Considering these facts, it can be quite easy to tell these species apart when comparing boas and pythons.
Facts About Pythons
Below are 10 Incredible Python Facts:
- Pythons come in a vast array of colors.
- Pet Python Fact: Ball Pythons Are the Most Popular Pet Snake
- Reticulated Pythons Are the Largest Scientifically Measured Snakes on Records
- Pythons Can Live for 40 Years or More
- Two Irula Tribesmen from India Caught 27 Pythons in Florida in Four Weeks
- A Concerning Python Fact: They’re an Invasive Species in the U.S.
- Pythons Swallow Their Prey Whole
- Baby Pythons Survive on Their Own When They Hatch
- Reticulated Pythons Can Eat Fully Grown Humans
- Pythons Are Constrictor Snakes with No Venom
Summary of the 10 Largest Pythons on Earth
|2||African Rock Python|
|9||Green Tree Python|
|10||Sumatran Short-tailed Python|
Does a Hybrid Python Exist?
One U.S. state where it’s been proven that hybrid snakes exist is the state of Florida. Florida has been dealing with certain invasive snake species like Burmese pythons for decades. Burmese pythons pose a serious threat to wildlife in the Florida Everglades, as they are apex predators that have no natural predators there. They cover an area of 1,000 square miles in the Everglades with an estimated population of 100,000 snakes.

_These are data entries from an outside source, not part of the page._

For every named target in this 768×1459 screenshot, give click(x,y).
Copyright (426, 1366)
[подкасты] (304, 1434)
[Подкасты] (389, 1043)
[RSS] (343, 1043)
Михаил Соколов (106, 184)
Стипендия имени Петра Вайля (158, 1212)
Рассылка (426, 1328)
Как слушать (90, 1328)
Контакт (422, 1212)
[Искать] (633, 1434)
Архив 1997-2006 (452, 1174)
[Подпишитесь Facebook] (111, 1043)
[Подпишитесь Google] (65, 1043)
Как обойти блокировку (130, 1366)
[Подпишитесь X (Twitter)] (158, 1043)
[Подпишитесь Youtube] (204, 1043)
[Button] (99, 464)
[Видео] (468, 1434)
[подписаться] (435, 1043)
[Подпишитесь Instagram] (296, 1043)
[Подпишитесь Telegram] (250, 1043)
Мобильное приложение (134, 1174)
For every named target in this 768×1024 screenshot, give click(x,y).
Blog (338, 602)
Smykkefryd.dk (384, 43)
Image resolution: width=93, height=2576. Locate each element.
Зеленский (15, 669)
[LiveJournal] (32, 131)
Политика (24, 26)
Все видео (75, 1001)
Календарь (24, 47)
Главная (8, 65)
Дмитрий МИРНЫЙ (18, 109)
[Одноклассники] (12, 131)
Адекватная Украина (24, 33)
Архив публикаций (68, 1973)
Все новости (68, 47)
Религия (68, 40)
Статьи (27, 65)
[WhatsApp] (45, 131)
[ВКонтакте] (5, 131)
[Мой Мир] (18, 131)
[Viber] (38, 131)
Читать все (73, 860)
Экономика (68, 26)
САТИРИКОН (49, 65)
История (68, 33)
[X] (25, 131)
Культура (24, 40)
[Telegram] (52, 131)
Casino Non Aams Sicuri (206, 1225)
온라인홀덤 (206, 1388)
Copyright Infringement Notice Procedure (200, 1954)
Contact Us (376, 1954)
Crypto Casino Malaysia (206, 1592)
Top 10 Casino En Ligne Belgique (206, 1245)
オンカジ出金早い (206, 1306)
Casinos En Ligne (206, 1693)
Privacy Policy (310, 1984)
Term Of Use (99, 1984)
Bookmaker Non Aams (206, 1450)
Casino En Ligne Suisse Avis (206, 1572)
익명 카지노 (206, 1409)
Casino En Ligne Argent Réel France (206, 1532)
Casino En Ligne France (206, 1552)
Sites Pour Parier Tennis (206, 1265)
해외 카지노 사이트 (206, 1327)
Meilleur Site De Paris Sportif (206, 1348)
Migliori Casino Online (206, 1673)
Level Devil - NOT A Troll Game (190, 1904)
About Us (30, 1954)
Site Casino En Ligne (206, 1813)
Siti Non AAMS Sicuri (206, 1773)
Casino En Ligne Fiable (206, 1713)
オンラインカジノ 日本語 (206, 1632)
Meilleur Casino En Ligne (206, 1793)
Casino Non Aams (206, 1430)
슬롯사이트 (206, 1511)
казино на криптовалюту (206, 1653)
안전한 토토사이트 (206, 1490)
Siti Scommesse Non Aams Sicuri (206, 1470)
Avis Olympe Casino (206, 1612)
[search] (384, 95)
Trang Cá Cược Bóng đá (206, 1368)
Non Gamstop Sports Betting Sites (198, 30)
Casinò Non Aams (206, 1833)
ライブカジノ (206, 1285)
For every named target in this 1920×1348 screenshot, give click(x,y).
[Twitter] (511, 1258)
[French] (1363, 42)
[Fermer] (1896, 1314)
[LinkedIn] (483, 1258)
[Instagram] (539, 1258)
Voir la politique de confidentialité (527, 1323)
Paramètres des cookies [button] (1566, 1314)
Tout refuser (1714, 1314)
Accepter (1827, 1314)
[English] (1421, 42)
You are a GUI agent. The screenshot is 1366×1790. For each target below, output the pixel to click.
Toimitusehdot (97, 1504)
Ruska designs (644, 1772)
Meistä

Certain captured pythons that were studied were found to be hybrids–they contained DNA of both Burmese pythons and Indian rock pythons, a smaller python species that does not have an established population in that region. The study concluded that about 3% of the 400 wild Burmese pythons were hybrids. It’s thought that these snakes were somehow crossed before coming to live in the swamps there. Researchers also believe this hybridization gives the invasive pythons an edge over their non-hybridized cousins. They’re better suited to thrive in a wide range of habitats than non-hybridized Burmese pythons, making them even more of a threat to Florida’s biodiversity.
Could these hybrid pythons become “super snakes” in size? Only time will tell.